Hearing nothing further from Intel, and receiving no response to MacPherson’s follow-up letters, ULSI went on with the design of their 387-killer. As the chip neared completion, Hwang started talking to venture capitalists – and to AMD, a semiconductor manufacturer that had no equivalent of the 387 of its own, and was the company that could most obviously benefit by making and marketing ULSI’s design.

Then disaster struck. On the very day that Hwang received the AMD agreement for signature, seven officers from the Santa Clara Police Department arrived at ULSI’s premises, armed with a search warrant entitling them to scour the premises for evidence that the company had stolen Intel’s trade secrets. Echoing the hostile trade relations between the US and Japan, the police officers angrily ordered all the engineers in the building with Oriental looks to stay in one place, while allowing the Caucasians to walk about.
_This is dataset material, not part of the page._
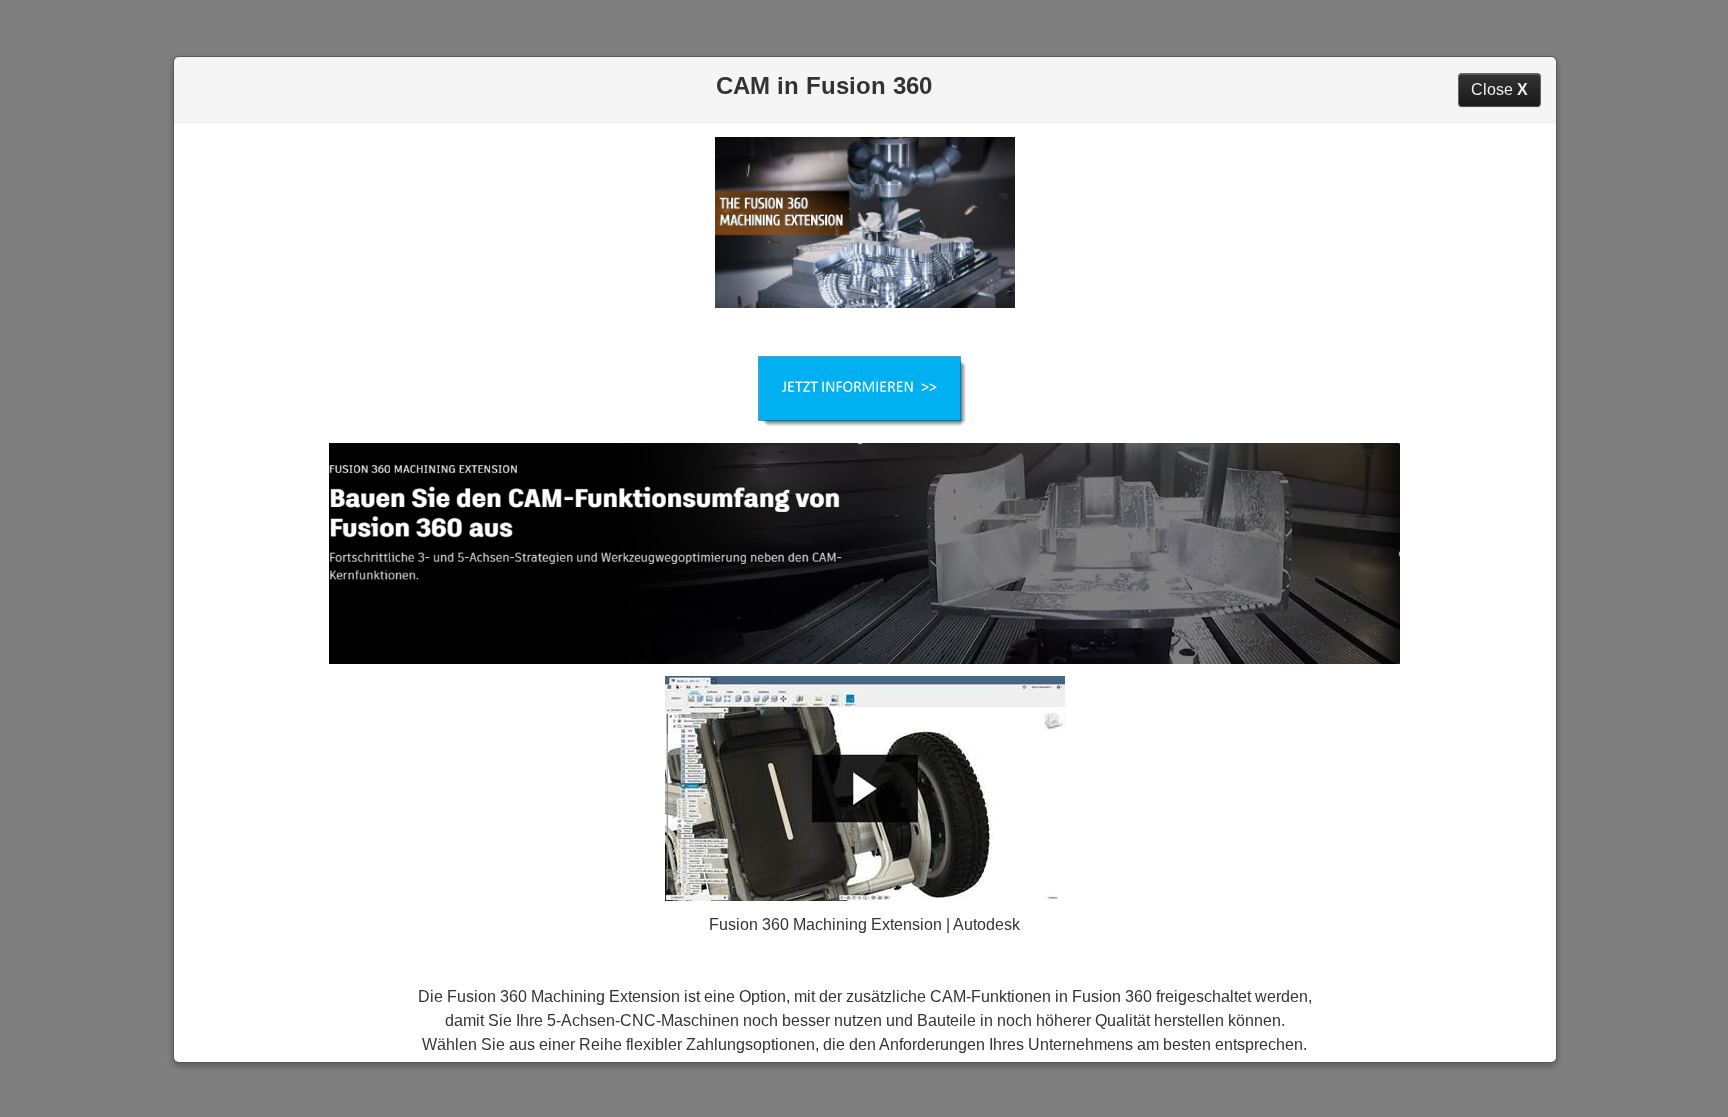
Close (1499, 89)
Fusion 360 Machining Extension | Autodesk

Five days later, Intel filed a civil suit against ULSI. Dunlap proposed that the company should agree not to transfer its technology to anywhere other than Hewlett- Packard, the chip foundry where Hwang had already made arrangements to fabricate the co-processors. Hwang asked his lawyer how long the injunction was likely to remain in force. “At worst, the case will take six months to go away,” Hwang’s lawyer told him.
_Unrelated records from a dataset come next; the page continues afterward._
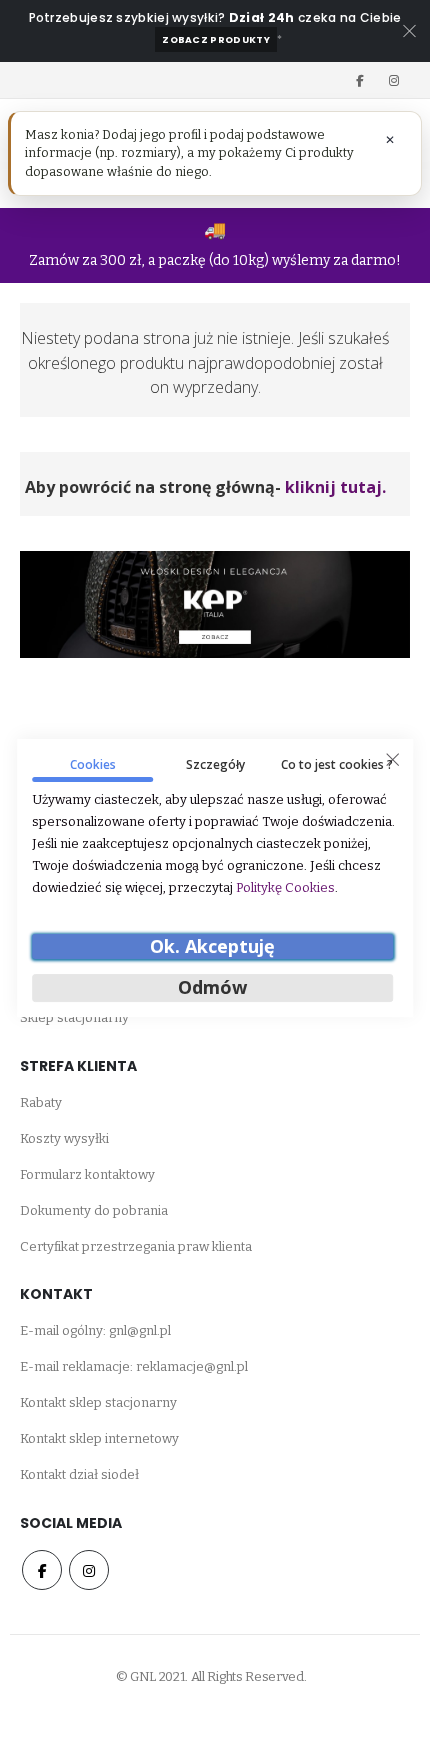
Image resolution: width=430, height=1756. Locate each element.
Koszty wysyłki (64, 1138)
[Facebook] (360, 80)
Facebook (42, 1570)
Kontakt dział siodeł (79, 1474)
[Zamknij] (392, 760)
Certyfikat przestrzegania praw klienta (136, 1246)
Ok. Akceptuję (212, 946)
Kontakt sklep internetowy (99, 1438)
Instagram (89, 1570)
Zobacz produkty (216, 39)
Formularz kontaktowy (87, 1174)
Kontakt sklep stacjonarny (98, 1402)
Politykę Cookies (285, 887)
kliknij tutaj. (335, 487)
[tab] (92, 769)
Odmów (212, 988)
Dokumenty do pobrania (94, 1210)
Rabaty (41, 1102)
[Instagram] (394, 80)
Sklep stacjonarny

Since Hwang thought it would take more than six months getting the chip into production, they decided there would be no harm in agreeing to the injunction.

But Hwang and his lawyers had never fought Intel before. Dunlap fully appreciated that every extra month he could keep ULSI and Hwang in court would be one extra month that Intel had a monopoly over the 387, and one extra month during which venture capitalists would be unwilling to put any money into Hwang’s operation.
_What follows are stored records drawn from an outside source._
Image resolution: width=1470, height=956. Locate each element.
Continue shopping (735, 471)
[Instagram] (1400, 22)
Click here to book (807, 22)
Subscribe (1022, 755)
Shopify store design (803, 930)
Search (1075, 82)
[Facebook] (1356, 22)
The stress of the search and the civil lawsuit led to strains between Hwang and his business partner, which culminated in an acrimonious parting. It was not until January 1991 when two other later entrants had already started selling their own 387 clones, and the ULSI co-processor had been sitting on the shelf for a year and a half, that Hwang was able at last to put a product on the market. Despite pricing his chip at a bargain-basement $220, Hwang still faced suspicion from customers who wanted ULSI to give them legal guarantees of protection against Intel before they would buy.

In July 1991, following the civil suit and a criminal prosecution that were still in progress, Intel opened a third front against Hwang. It sued for infringing a patent covering a method of making floating-point calculations accurately. At first Hwang thought the case was laughable: the method for carrying out the calculations proposed in the patent was one that had been adopted as an industry standard by a 20-strong committee of which Intel was a member.

But Intel was able to refile the patent to remove the controversial issues, and use it to sue ULSI. Instead of choosing Santa Clara as the venue for the case, Intel took it before a judge in Oregon, where the company was a prominent employer. Intel won; ULSI appealed and won; Intel appealed again. It was not until 1994 that the patent infringement claim was finally thrown out.

But by then, it did not matter. The civil case had run on for so long that Hwang had run into a new problem: Hewlett-Packard notified Hwang that it was getting out of the “chip foundry” business altogether. Since Hwang had agreed to the injunction banning the transfer of his technology to anywhere but Hewlett-Packard, he now faced the risk of being unable to build any more chips while the trial continued. This was the straw that broke the camel’s back.

Intel, then, had managed to take ULSI to court nearly a year after it first became aware of the appearance of the T-spec on ULSI premises, and after ULSI had offered Intel access to records to prove that there had been no foul play. No judge ever had a chance to assess the merits of Dunlap’s accusation or Hwang’s defence, yet Intel had kept ULSI busy with the proceedings for nearly five years. Developing his co- processor had cost Hwang $2,5-million; fighting Intel had cost $3,5-million.